Iran accused European nations of hypocrisy yesterday for criticizing its latest step back from a nuclear deal while failing to fulfill their commitments of relief from U.S. sanctions. But President Hassan Rouhani made no mention of a new report from the U.N. nuclear watchdog that reveals that its inspectors detected uranium particles of man-made origin at an undeclared site in Iran.

Britain, France, Germany and the EU have been trying to salvage the 2015 Iran nuclear deal since the U.S. unilaterally withdrew from it in May last year and began reimposing sanctions. In a joint statement on Monday, Britain, France, Germany and the European Union said Iran's decision to restart activities at Fordow was "inconsistent" with a 2015 nuclear deal. German Foreign Minister Heiko Mass had on Monday threatened the use of "all the mechanisms laid down in the agreement" to make Iran comply with its obligations under the JCPOA.

A year after the U.S. pullout from the Joint Comprehensive Plan of Action (JCPOA), Iran began reducing its commitments to the deal hoping to win concessions from those still party to the accord. Iran's latest measure came last week, when engineers began feeding uranium hexafluoride gas into mothballed enrichment centrifuges at the underground Fordow plant south of Tehran.
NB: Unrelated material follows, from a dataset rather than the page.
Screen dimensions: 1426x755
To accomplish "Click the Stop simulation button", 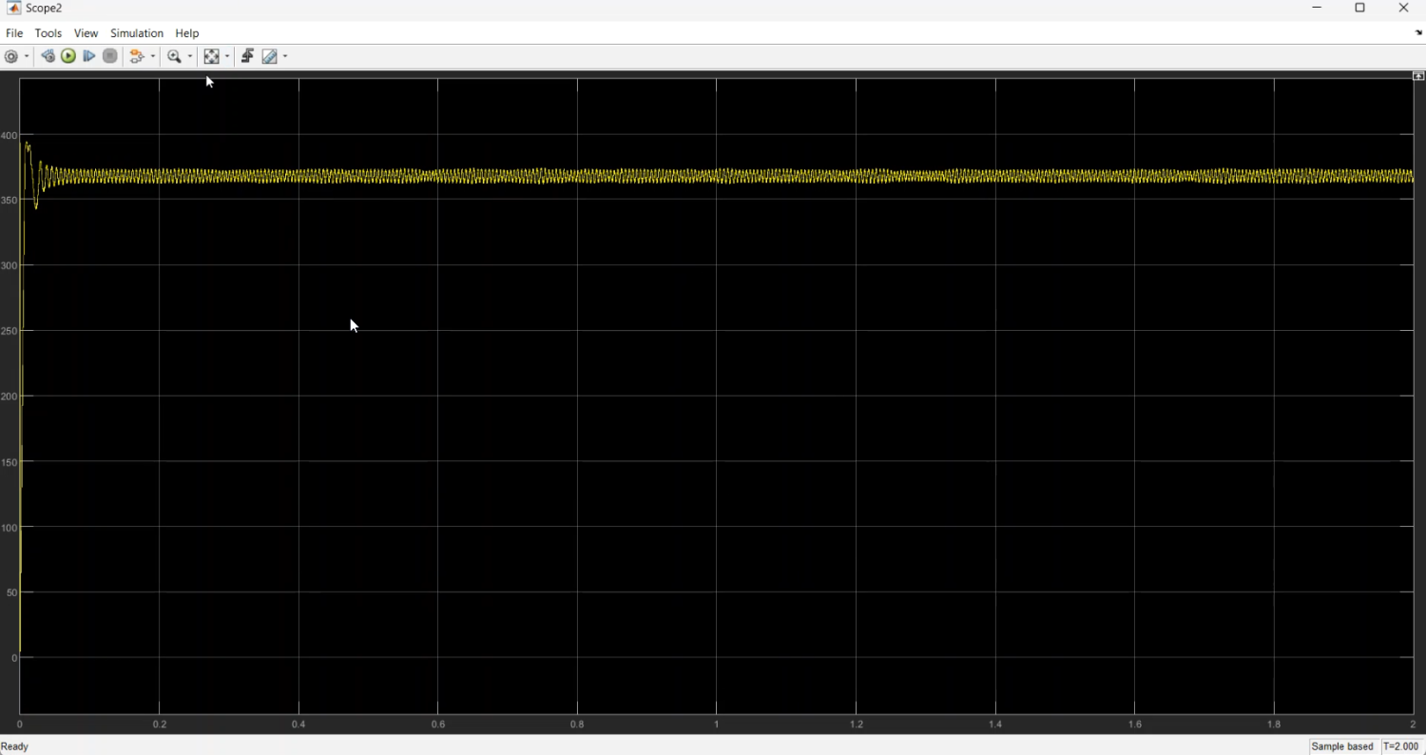I will click(x=110, y=57).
Rouhani said Iran only began scaling back its nuclear commitments a year after the U.S. withdrawal to give the other parties time to make up for it. "We waited for a year," Rouhani told a televised news conference. "Nobody in the world can blame us by saying 'Why are you abandoning your commitments under the JCPOA today and why have you launched Fordow today?'" he said. "This is a problem that the enemy has created for us," he said, referring to Iran's arch-foe the U.S.